Selection.
§
Kimi-K2 API

Use State-of-the-art mixture-of-experts agentic intelligence model with 1 T parameters, 128K context, and native tool (Kimi-K2 API) at Together.ai!

Model details

Architecture Overview:

‍‍1 T-parameter MoE with 32 B activated parameters
Hybrid MoE sparsity for compute efficiency
128K token context for deep document comprehension
Agentic design with native tool usage & CLI integration‍

Training Methodology:

‍‍Pre-trained on 15.5 T tokens using MuonClip optimizer for stability
Zero-instability training at large scale

‍Performance Characteristics:‍

SOTA on LiveCodeBench v6, AIME 2025, MMLU-Redux, and SWE-bench (agentic)

Prompting Kimi K2 API Instruct

Use natural language instructions or tool commands
Temperature ≈ 0.6: Calibrated to Kimi‑K2‑Instruct’s RLHF alignment curve; higher values yield verbosity.
Kimi K2 autonomously invokes tools to fulfill tasks: Pass a JSON schema in tools=[…]; set tool_choice="auto". Kimi decides when/what to call.
Supports multi-turn dialogues & chained workflows: Because the model is “agentic”, give a high‑level objective (“Analyse this CSV and write a report”), letting it orchestrate sub‑tasks.
Chunk very long contexts: 128 K is huge, but response speed drops on >100 K inputs; supply a short executive brief in the final user message to focus the model.

Kimi K2 QuickStart Guide

Overview

Kimi K2 is a cutting-edge Mixture-of-Experts (MoE) language model developed by Moonshot AI. Boasting a total of 1 trillion parameters (with 32B active during inference), it stands out as one of the most powerful open-source models available for non-reasoning tasks.

Trained on 15.5 trillion tokens and equipped with a 128k token context window, Kimi K2 excels in agentic workflows, programming, reasoning, and tool use. Despite its massive scale, its efficient activation of just 32 billion parameters delivers near-frontier performance with significantly lower computational requirements compared to dense models.
§
Dataset content.
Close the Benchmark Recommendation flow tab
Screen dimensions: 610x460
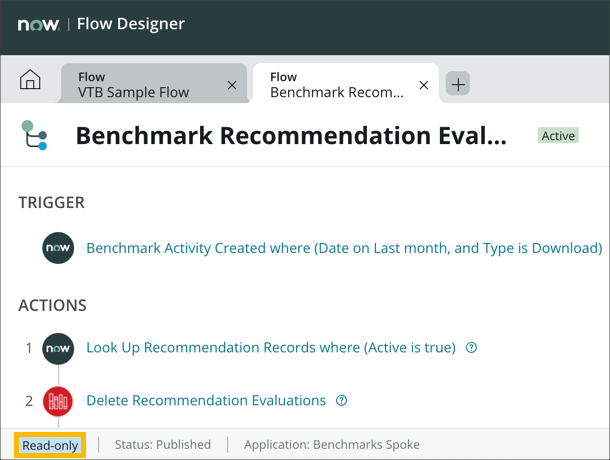point(424,86)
§
Problem description. Translate the sentence "Kimi K2 is a cutting-edge Mixture-of-Experts (MoE) language model developed by Moonshot AI." from the Kimi K2 page into Spanish.

Result for this exercise. Kimi K2 es un modelo de lenguaje de vanguardia de tipo Mixture-of-Experts (MoE), desarrollado por Moonshot AI.